Quem tem legitimidade para acusar Lula?

Valerio Arcary

Professor titular aposentado do IFSP. Doutor em História pela USP. Militante trotskista desde a Revolução dos Cravos. Autor de diversos livros, entre eles Ninguém disse que seria fácil (2022), pela editora Boitempo.

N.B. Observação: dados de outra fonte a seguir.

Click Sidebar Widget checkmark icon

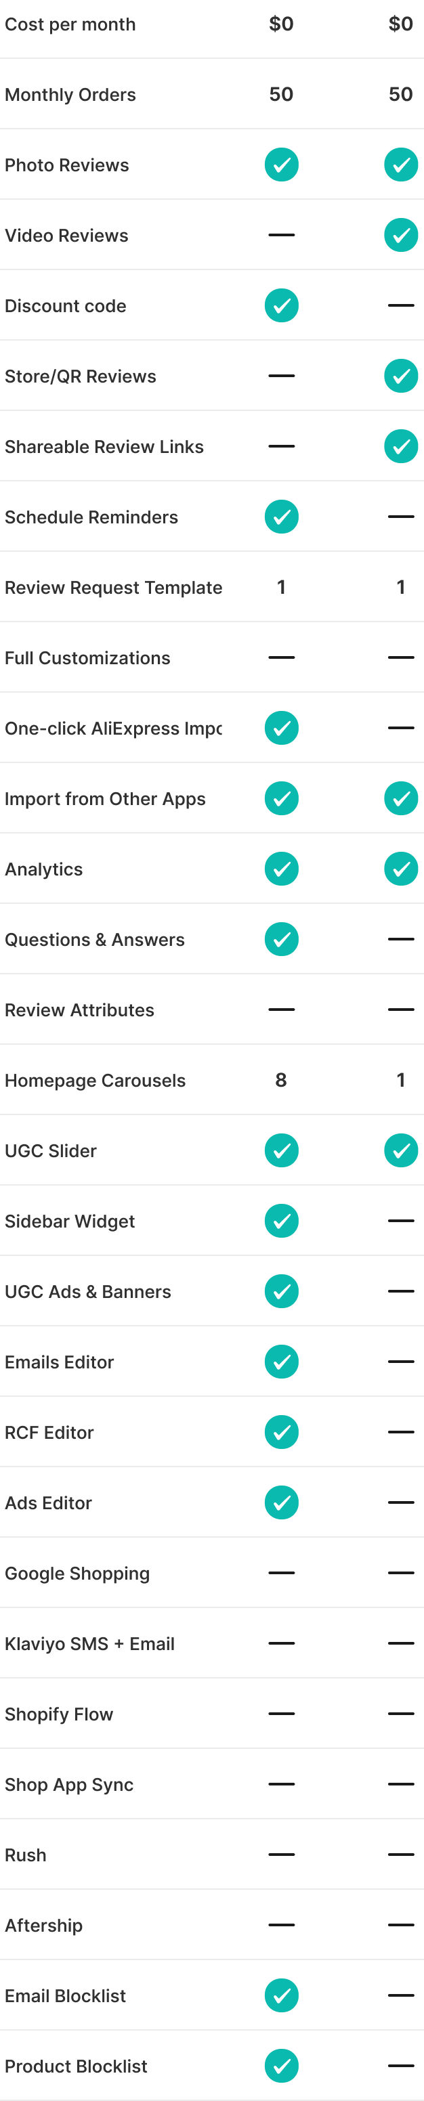(281, 1221)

Por Valério Arcary, de São Paulo

Vou ser breve porque estou “afogando” em trabalho atrasado.
Lula não é, em minha opinião, inocente.
Mas quem pensa que seu grande crime foram as obras no triplex ou no sítio está equivocado. Ingenuidade pura.
Os crimes de Lula são outros.
A relação dos governos de coalizão liderados pelo PT com as grandes empreiteiras da construção pesada eram promíscuas e corruptas.
Não creio que haja qualquer razão para duvidar de que elas financiaram, eleitoralmente, o PT.
Mas os inimigos de nossos inimigos não são nossos amigos.
Tenho repulsa por teorias conspirativas.
Não é, contudo, acidental que o indiciamento de Lula venha na sequência da perda de mandato de Eduardo Cunha.
Era preciso limpar o caminho para dar uma aparência de neutralidade. Primeiro, a limpeza no legislativo na segunda-feira.
Hoje a iniciativa da Procuradoria.
Não me alegra ver Lula sendo indiciado por estas instituições.
Ao contrário, me provoca horror.
A classe dominante, suas mídias e seus procuradores e juízes não estão perseguindo o Lula que foi presidente.
Eles o admiram. Passaram muitos anos elogiando a sua obra.
Eles querem ver na prisão o Luís Inácio que perdeu um dedo na mão, liderou greves, fundou o PT e a CUT, desafiando o monopólio da representação política que estava nas mãos do PMDB nos anos oitenta.
Não é por aquilo que Lula fez que ele está sendo indiciado.
É por aquilo que ele, infelizmente, ainda representa na consciência de milhões de trabalhadores. Sim, infelizmente.
Me alegraria ver Lula e os dirigentes do PT sendo julgados, politicamente, pelo movimento dos trabalhadores e jovens que neles confiaram.
Nunca por aqueles que sempre governaram o Brasil ao serviço da classe dominante.
Uma esquerda socialista digna para o século XXI precisa ter instinto de classe.